### THE EXERCISE
Reproduce every line of the rows below word for word, leaving out the pictures.

### THE INPUT
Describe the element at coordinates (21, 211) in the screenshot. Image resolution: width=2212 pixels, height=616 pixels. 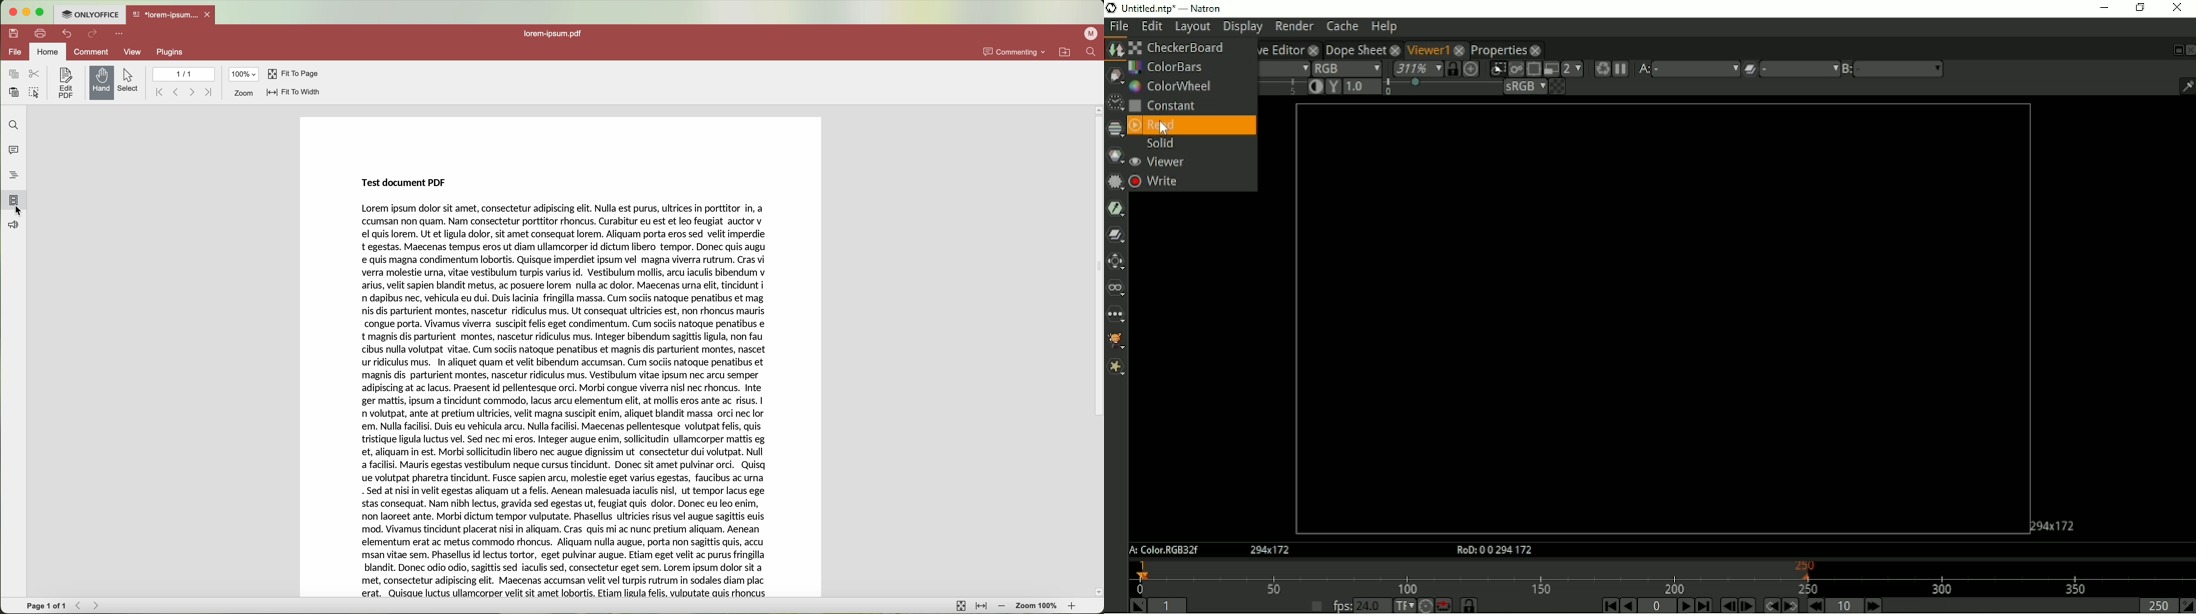
I see `select` at that location.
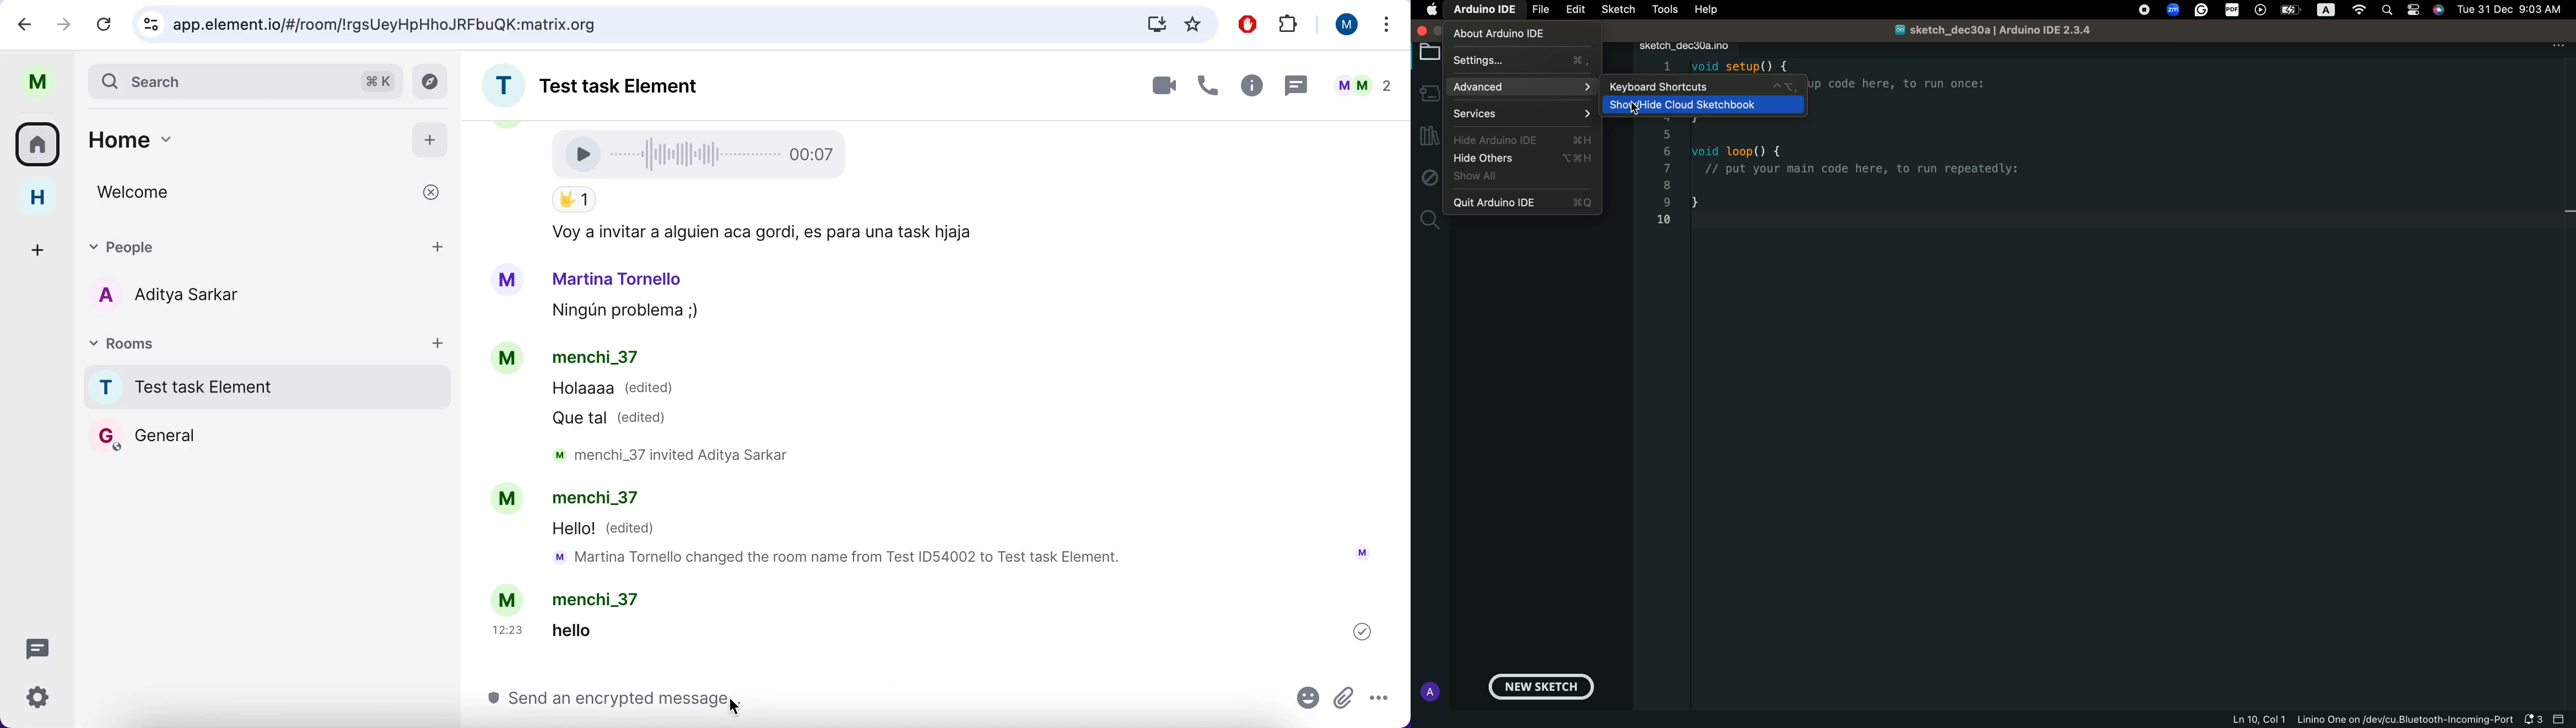  What do you see at coordinates (595, 359) in the screenshot?
I see `menchi_37` at bounding box center [595, 359].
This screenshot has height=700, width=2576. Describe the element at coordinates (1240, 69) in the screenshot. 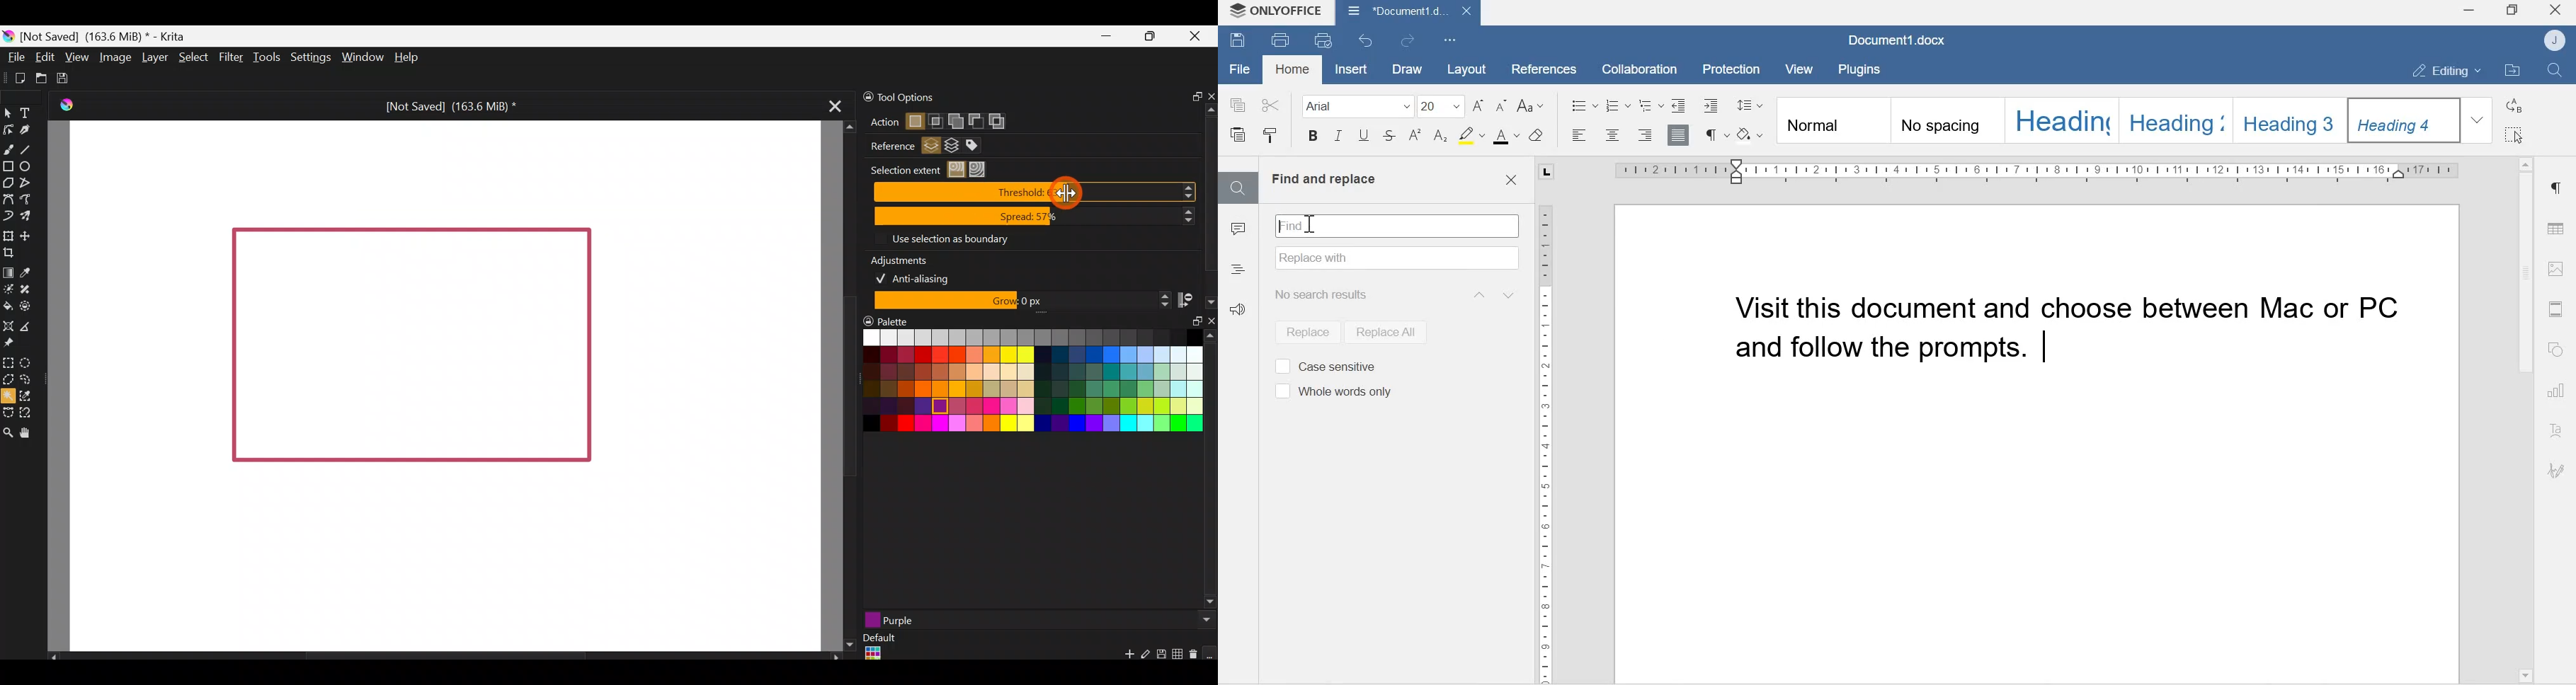

I see `File` at that location.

### ANSWER BELOW
Describe the element at coordinates (21, 211) in the screenshot. Image resolution: width=2212 pixels, height=616 pixels. 
I see `select` at that location.
  What do you see at coordinates (595, 359) in the screenshot?
I see `menchi_37` at bounding box center [595, 359].
This screenshot has height=700, width=2576. Describe the element at coordinates (1240, 69) in the screenshot. 

I see `File` at that location.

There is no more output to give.